Currently ranked: 27
Previously ranked: PNR
Computer scientist Igor Tulchinsky was a statistical-arbitrage portfolio manager at Millennium Management for 12 years before founding Connecticut-based quantitative investment management firm WorldQuant in 2007. Seven years later he launched WorldQuant Ventures, which he describes as “an angel investment firm focused on disruptive companies in technology,” centered on data and finance.
“Quant managers naturally have this in their DNA,” says Tulchinsky, who previously has been a video game programmer, a venture capitalist, and an AT&T Bell Laboratories scientist. “The ability to use technology in our investment process and synthesize data in new, innovative ways is at the core of our strategy.”
With about 40 investments and counting, the venture portfolio fits the fintech mold and shares WorldQuant’s affinity for data and analysis. Examples include data-visualization innovator ChartIQ, earnings estimate aggregator Estimize, information discovery company Dataminr, and customer data and privacy-management system provider Trunomi.
WorldQuant Ventures is, for now, a family office, with managing director Steve Lau running it day-to-day and all investment decisions going through founder Tulchinsky. The pace of portfolio growth is such that the firm has the “optionality” to adopt a different funding or partnership structure and “do bigger things,” says Lau, a onetime market maker with Spear Leeds & Kellogg before it was acquired by Goldman Sachs Group in 2000. He ran proprietary trading desks at UBS and other banks and invested personally in Estimize and Dataminr before moving to WorldQuant in 2014.

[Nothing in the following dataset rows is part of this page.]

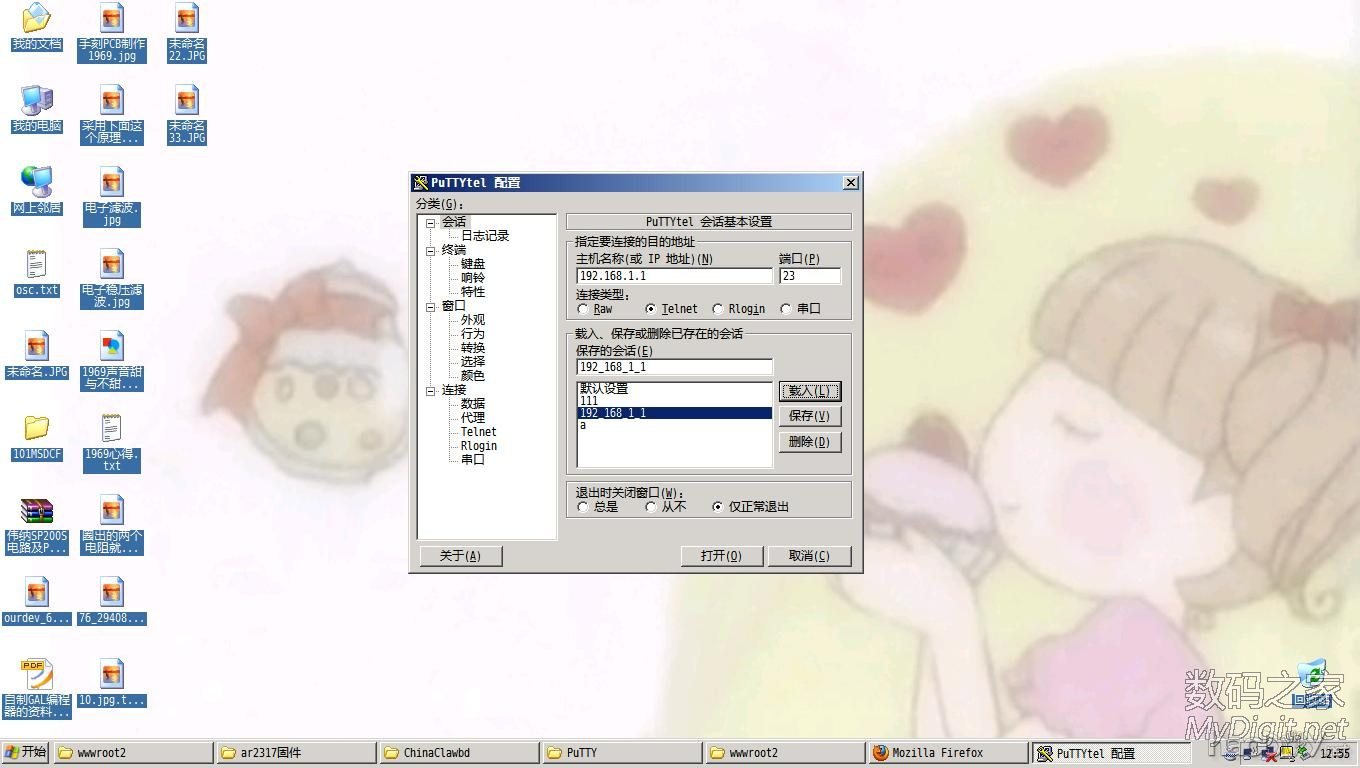Open the Telnet settings category
This screenshot has width=1360, height=768.
(x=478, y=432)
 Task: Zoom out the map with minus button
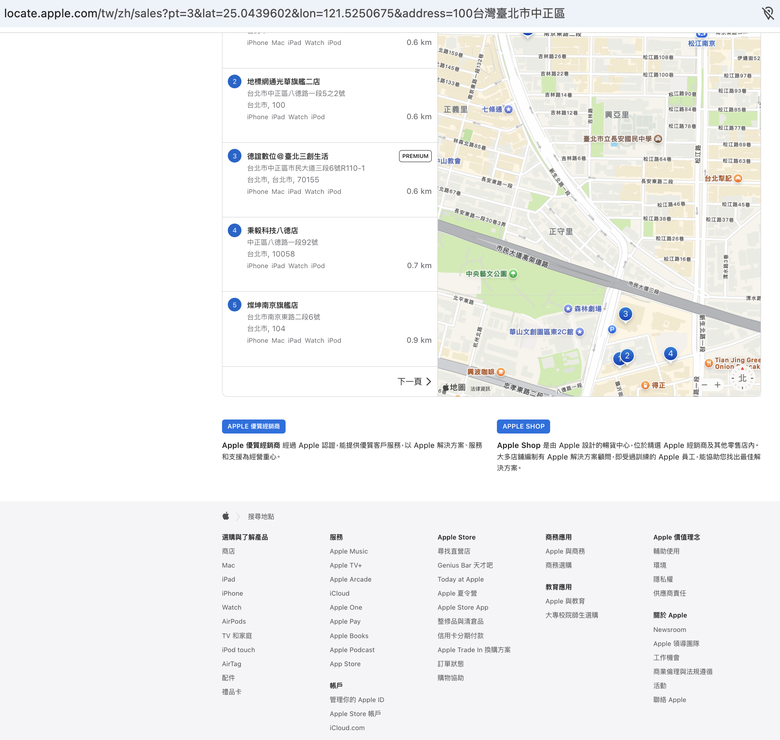coord(704,385)

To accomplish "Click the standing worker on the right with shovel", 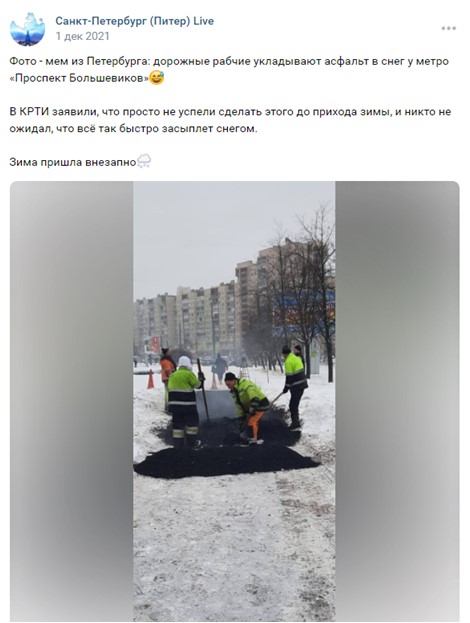I will [x=295, y=386].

“Companies come to us,” notes Lau, indicating that entrepreneurs like the idea of partnering with WorldQuant. “Igor and others here are experts in areas like artificial intelligence, data collection, and data mining. Even big VC firms don’t bring together the kind of expertise that we have within the fund.” Although it is not unusual for firms to explore synergies and encourage collaborations among companies that they finance, Lau contends that the growth in WorldQuant’s number of investments, given what the entrepreneurs have in common, “will increase the value of the network effect.”